Как будет показано ниже, помимо этих требова­ний, предъявляемых к творчеству, есть и еще одно: все государственные и общественные объединения должны быть духовными сообществами людей. Их основой Бердяев называет личность, причем лич­ность он строго отделяет от понятия индивидуума. Особенно подробный анализ личности как основы социальной жизни представлен в книге, вышедшей в 1930 году на русском языке и до сего дня не переве­денной на немецкий. Она озаглавлена «О рабстве и свободе человека».

Все существенно важное о понимании Бердяе­вым личности мы уже изложили в связи с его непо­нятным утверждением, что Ленин был личностью. Остается добавить сюда радикальное определение, которое, собственно говоря, определением и не яв­ляется (дескать, личность — это загадка), и еще не­которые соображения Бердяева о месте личности в космосе и ее отношениях с Богом. Как высоко ста­вит Бердяев значение личности для всего мира, яв­ствует из следующих слов: «Когда личность вступа­ет в мир... то мировой процесс прерывается и принужден изменить свой ход, хотя бы внешне это не было заметно». Столь высокое значение лично­сти и факт ее господства в мире Бердяев объясняет, предположив, что «личность не есть часть универ­сума, универсум есть часть личности...» Поэтому в жизни личностью не могут руководить ни закон, ни даже Бог. Любые причинно-следственные связи в отношениях между Богом и человеком просто не­мыслимы. Бог — не объект, вновь и вновь повторя­ет Бердяев свою заветную мысль, Бог — субъект, с которым человек как личность может соединиться в глубине своей жизни.

Будучи экзистенциальным центром, личность об­ладает особой чувствительностью, особым даром испытывать чувства, прежде всего — чувство страда­ния: «Ничто в объектном мире: ни нация, ни государ­ство, ни общество, ни социальный институт, ни цер­ковь — этим чувствилищем не обладают. <...> Личность, — продолжает Бердяев еще решитель­нее, — не только способна испытывать боль, но в из­вестном смысле личность есть боль».

Страх боли, по мнению Бердяева, и удержал мно­гих людей, по крайней мере бессознательно, от борь­бы, необходимой для созревания личности. Они предпочли жить, оставаясь индивидуумами, в объек­тивированном мире.

Совершенно особую важность для бердяевской концепции имеет та мысль, что личность глубо­чайшим образом связана с памятью, с платонов­ским «анамнезис», со «священной памятью» Гёльдерлина. Без этой онтологической памяти невозможна верность человека самому себе и другому человеку. Единство человеческого бытия и судьбы также заключено в этой памяти. Бердяев замеча­ет, что подобные мысли им будут повторены еще не раз. И действительно повторяет их, обращаясь к высшим и последним проблемам — смерти и бес­смертию.

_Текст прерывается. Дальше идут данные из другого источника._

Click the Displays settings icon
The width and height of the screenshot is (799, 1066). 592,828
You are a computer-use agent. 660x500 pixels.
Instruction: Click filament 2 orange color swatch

Со всем сказанным выше связаны некоторые, чис­то фрагментарные по форме, но очень важные по су­ществу замечания Бердяева. Это и его отграничение своего взгляда от воззрений других философов, это и конкретизации его социальной этики. Типично запад­ническая и даже, как уже не раз отмечалось, протес­тантская черта концепции Бердяева — его твердое убеждение, что понятие личности обладает смыслом только по отношению к отдельному человеку. Близ­кое славянофилам, но особенно близкое современ­нику Бердяева, крупному историософу Карсавину, представление о симфонической личности, то есть коллективе, каким является, например, церковная па­ства или русская хозяйственная и бытовая община, она же «мир», которая известна также и в Европе, у Бердяева вызывает резкие возражения. Оно ему абсо­лютно чуждо.